In reality, of course, we will keep the bigger hospital, knock down the smaller one, sell its site for housing land and make millions instead of losing them. My dream couldn’t possibly be true – could it?

James M Nelson, Chorley

GB will be great after EU exit

All this talk about the oldies voting out of the EU gets my goat. What I want to know is, if we were remaining in the EU, I wonder if we would have all these people complaining?

I am sure we oldies would not be complaining. It was a democratic vote and should be accepted with good grace. But it’s not been accepted by these people now trying to divide the country.

We were a great country before we went into the EU, and we will be again in time, but the young ones do not have the patience or the foresight to see this. All they see is their holidays costing more and getting abroad.
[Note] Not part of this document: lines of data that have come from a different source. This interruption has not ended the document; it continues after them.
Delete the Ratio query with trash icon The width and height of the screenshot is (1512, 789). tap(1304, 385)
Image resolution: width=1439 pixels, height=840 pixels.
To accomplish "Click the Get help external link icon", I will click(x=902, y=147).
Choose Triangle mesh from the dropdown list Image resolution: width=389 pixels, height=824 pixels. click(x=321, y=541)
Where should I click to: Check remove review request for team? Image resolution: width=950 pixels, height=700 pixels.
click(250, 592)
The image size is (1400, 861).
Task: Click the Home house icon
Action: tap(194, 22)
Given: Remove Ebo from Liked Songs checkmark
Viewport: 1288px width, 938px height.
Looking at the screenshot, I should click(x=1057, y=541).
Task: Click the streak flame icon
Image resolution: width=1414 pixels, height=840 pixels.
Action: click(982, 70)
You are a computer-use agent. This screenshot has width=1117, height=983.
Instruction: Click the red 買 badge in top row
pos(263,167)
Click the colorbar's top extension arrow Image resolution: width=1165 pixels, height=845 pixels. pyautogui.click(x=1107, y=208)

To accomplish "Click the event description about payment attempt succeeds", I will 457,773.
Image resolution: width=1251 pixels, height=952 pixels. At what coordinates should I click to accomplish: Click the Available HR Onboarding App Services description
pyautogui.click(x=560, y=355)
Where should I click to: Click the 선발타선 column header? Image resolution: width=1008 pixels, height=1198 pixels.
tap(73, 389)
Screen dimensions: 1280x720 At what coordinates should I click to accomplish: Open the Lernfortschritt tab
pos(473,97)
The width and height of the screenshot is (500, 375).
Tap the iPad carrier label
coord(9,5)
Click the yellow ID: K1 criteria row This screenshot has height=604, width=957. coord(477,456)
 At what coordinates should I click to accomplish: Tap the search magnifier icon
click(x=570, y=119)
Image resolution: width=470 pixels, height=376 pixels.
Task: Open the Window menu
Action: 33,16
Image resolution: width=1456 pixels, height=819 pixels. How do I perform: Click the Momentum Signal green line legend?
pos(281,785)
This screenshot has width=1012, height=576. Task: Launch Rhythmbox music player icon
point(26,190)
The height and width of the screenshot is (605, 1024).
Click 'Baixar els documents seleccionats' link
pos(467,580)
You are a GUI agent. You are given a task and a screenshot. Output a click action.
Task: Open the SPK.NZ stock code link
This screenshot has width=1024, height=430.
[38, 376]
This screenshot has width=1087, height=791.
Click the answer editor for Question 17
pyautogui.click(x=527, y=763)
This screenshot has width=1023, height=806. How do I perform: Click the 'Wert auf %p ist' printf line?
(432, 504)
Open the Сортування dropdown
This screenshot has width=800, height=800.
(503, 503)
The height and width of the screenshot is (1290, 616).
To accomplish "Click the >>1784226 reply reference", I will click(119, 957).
There is more to life than holidays, we need our independence back and our laws governed by us not the EU. As for these racist people now shouting insults at the immigrants already in this country, some over many years, these immigrants should be left in peace, they have earned the right to be here.

It is the ones now trying to get here we have to control.

Name and address supplied

Bills fuelling overseas firms

For the UK to meet its climate targets by 2025, we need to erect one new wind turbine per hour for the next nine years just to keep the lights on. That would be 78,624 turbines, where do we fancy having those in the UK?

And that’s not keeping us warm and fed. That’s why we need gas. Twenty two million homes (84 per cent of us) are using gas central heating while 63 per cent of us cook our dinner using gas. Lately, around 50 per cent of our power generation has been provided by gas.

We presently send £4.5bn every year – the equivalent of £500,000 every hour – overseas in payment for imported gas. In 2004 we were self-sufficient for gas. The UK has an excellent gas infrastructure to provide heating to the vast majority of homes.

Think of the expense to householders converting their homes to electric and the higher consumer charges for that power.

Electric is not as cheap as gas. Imagine the extra infrastructure required by the National Grid to be able to cope. Scare stories abound but one thing is for sure, £500,000 an hour going to foreign lands when the UK economy could be benefitting, now that is scary.